Somewhat relatedly, the DOL responded to a comment that the rule would conflict with the position it took regarding the federal Thrift Savings Plan (TSP), namely, to prohibit the plan from investing in Chinese equities. While noting that the TSP is not covered by Title I of ERISA, the DOL added that its “position with respect to investments in China was informed by consideration of specific matters relating to investment risk, including inadequate investor disclosures and legal protections, that are consistent with “pecuniary factors” as used in the final rule.” The DOL further added that “other concerns were raised because the Federal Government matches TSP contributions and investments in China might result in the Federal Government funding activities that are opposed to U.S. national security interest.” Its first explanation, namely that it found disclosures related to Chinese holdings insufficient and legal protections were insufficient, is noteworthy for all ERISA fiduciaries because the final rule states that sufficiency of disclosures and legal protections are pecuniary factors. Thus, a fiduciary may wish to exercise caution in how it evaluates and documents the pecuniary factors in deciding on an investment that has Chinese holdings in light of the DOL’s concern.

The DOL dismissed concerns that the final rule would conflict with international ESG rules and trends by dismissing the sheer relevance of such trends and non-U.S. rules. Specifically, the DOL stated, “international trends in the consideration of ESG factors or other actions of regulators in other countries are not an appropriate gauge for evaluating ERISA’s requirements as they apply to investments of ERISA-covered employee benefit plans.”

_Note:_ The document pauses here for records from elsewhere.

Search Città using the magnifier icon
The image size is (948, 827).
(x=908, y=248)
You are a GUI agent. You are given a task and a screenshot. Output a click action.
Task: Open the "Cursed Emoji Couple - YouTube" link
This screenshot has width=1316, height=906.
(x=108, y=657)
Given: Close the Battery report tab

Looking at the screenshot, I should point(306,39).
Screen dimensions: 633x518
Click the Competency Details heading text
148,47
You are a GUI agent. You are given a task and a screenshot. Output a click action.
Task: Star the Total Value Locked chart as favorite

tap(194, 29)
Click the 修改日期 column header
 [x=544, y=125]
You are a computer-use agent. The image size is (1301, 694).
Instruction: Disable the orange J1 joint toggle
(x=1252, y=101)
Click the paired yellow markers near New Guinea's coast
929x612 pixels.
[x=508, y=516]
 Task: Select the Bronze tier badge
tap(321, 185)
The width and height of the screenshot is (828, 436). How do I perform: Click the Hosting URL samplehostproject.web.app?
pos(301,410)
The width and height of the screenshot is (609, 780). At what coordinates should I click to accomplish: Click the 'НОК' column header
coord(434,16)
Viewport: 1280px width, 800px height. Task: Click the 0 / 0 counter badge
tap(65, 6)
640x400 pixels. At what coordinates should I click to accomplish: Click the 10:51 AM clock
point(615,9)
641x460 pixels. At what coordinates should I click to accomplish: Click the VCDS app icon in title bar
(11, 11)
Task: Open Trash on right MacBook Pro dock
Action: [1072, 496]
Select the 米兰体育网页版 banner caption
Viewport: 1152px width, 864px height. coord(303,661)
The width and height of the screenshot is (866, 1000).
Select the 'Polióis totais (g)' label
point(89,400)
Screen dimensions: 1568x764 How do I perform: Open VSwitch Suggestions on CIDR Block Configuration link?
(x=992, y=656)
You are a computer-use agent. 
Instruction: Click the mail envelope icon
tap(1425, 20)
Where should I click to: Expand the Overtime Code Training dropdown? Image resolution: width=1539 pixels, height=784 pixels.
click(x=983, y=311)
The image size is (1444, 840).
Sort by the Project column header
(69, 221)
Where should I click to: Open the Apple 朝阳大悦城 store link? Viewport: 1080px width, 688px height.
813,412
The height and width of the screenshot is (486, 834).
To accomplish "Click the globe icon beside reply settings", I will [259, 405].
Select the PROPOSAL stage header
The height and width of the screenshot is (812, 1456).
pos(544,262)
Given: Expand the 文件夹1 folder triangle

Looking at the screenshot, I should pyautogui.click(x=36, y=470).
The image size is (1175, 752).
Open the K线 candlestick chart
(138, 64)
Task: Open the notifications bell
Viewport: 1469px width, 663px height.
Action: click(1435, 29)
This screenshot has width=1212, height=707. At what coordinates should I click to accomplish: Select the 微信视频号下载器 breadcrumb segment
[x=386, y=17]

The final rule is not immune to rescission or change by Congress or the DOL under a future administration.


1 29 C.F.R. § 2550.404a-1.

2 In a footnote to the preamble of the final rule, the DOL stated, “[t]he Department notes that it may be that a fiduciary could prudently determine that the expected return balanced against the costs and risks of loss associated with divesting an investment made before the effective date of the rule are such that continuing to hold that investment would be appropriate even if the fiduciary as part of its monitoring process determined that the investment, or aspects of the decision-making process, does not comply with the final rule.”

3 The proposal’s language seemingly required that, before an ERISA fiduciary could treat an ESG or other factor as a pecuniary factor, the ESG or other factor would already have had to be determined by other investment professionals as being material to investment performance.

4 In the preamble to the final rule, the DOL noted, for example, that “a company’s improper disposal of hazardous waste would likely implicate business risks and opportunities, litigation exposure, and regulatory obligations” and that “[d]ysfunctional corporate governance can likewise present pecuniary risk that a qualified investment professional would appropriately consider on a fact-specific basis.”

5 The DOL indicated that it does not intend the term “generally accepted investment theories” to freeze the evolution of investment theory or practice, but rather “to establish a regulatory guardrail against situations in which plan investment fiduciaries might be inclined to use…policy-based metrics in their assessment of the pecuniary value of an investment or investment plan that are inherently biased toward inappropriate overestimations of the pecuniary value of policy-infused investment criteria.”